One of the intriguing, almost magical, aspects of holograms is that a point can hold an image and surface a space. 

This ability to enfold and unfurl dimensions through holograms provides a framework for navigating multi-dimensional understandings.

To unpack how information is embedded into a hologram, let’s look at two more familiar phenomena:

• A pinhole camera

• Wave (or feild) interference 

With the pinhole camera an image is formed by light passing through a point. Any point in space is seething with electo-magnetic information ‘light’ and we can record this with a camera. 

With a hologram the surface acts like a camera array, enabling the traversing images of a range of perspectives to be recorded.  To encode these perspectives the hologram requires a reference field. 
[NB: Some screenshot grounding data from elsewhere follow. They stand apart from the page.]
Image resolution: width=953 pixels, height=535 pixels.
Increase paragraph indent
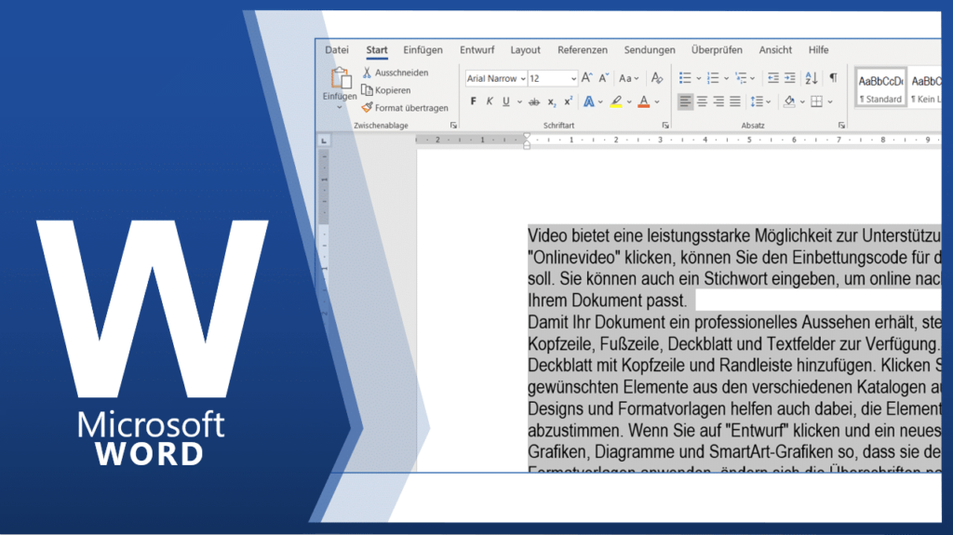click(x=789, y=78)

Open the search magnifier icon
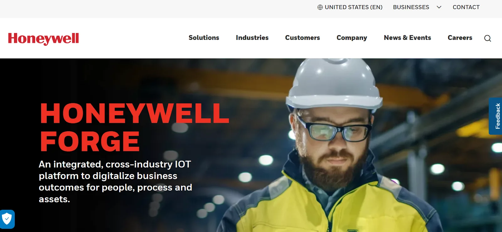click(488, 38)
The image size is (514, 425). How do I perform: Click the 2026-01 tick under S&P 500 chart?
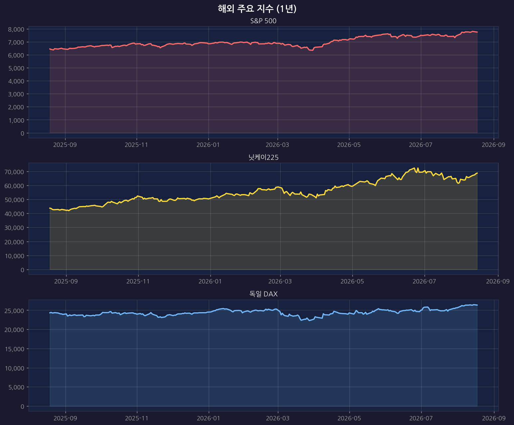point(208,145)
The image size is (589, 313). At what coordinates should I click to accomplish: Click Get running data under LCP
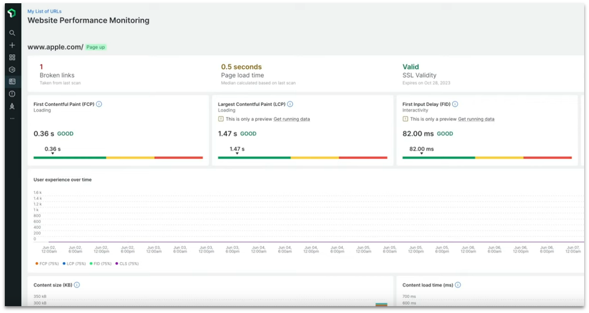(x=291, y=119)
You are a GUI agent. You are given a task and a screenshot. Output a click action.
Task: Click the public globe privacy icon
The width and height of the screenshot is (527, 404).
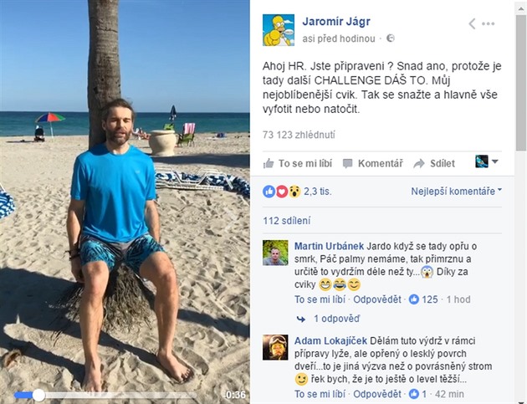[x=390, y=38]
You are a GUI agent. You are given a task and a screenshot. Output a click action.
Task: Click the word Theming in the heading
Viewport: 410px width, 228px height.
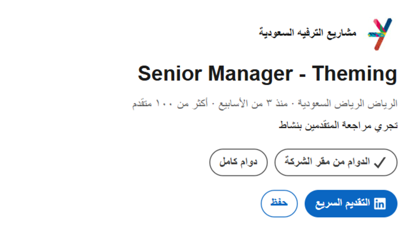click(355, 74)
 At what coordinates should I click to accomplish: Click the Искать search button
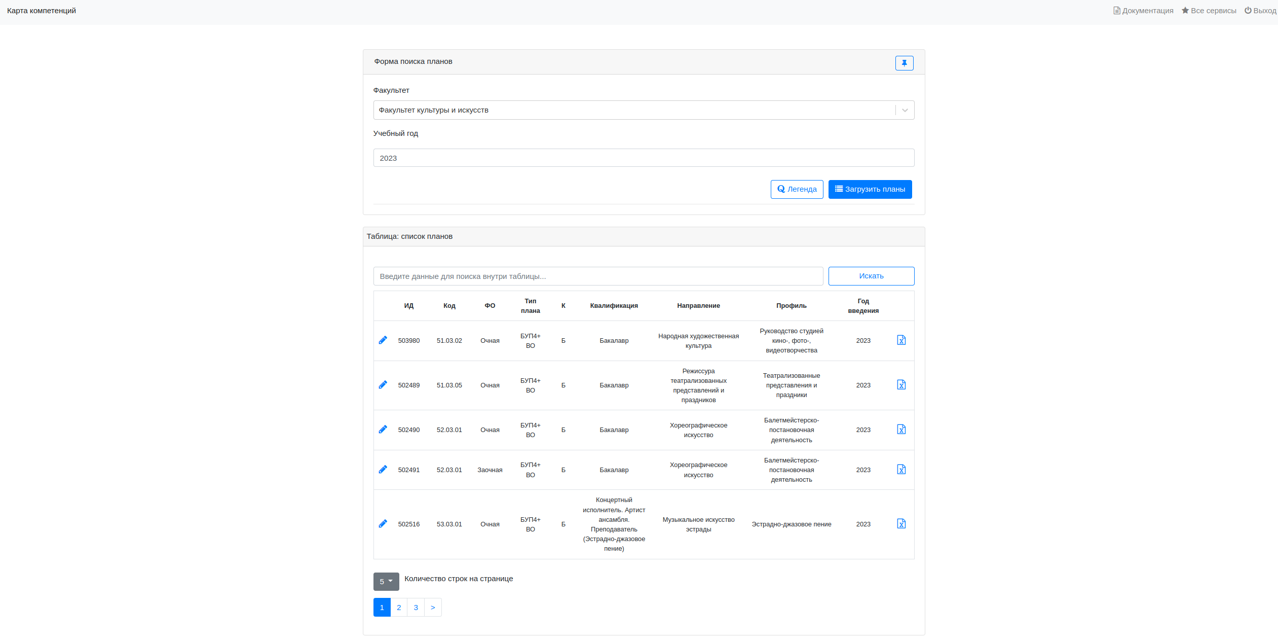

With laser holography the image is recorded by splitting the coherent laser light, the reference beam setting up a field of light across the hologram. When the light from the scene meets the reference field it produces a pattern of intensity, as the coherent waves add together and cancel out. 

This interference can be seen by throwing two rocks into a pond and watching the ripples. 

To store the holographic information the recording substrate needs to be high enough resolution to capture the pattern of interference and undergoes a physical change so that when re-illuminated the light from the scene can be reconstructed. 

[for more about this process https://holocenter.org/what-is-holography/image-recording]

Holographic imaging then offers us a tool for composing volumetric images into surfaces, that when illuminated reconstruct a scene. This embedding and unfolding is at the core of my practice – a process I utilise across projects and in the design of augmented environments.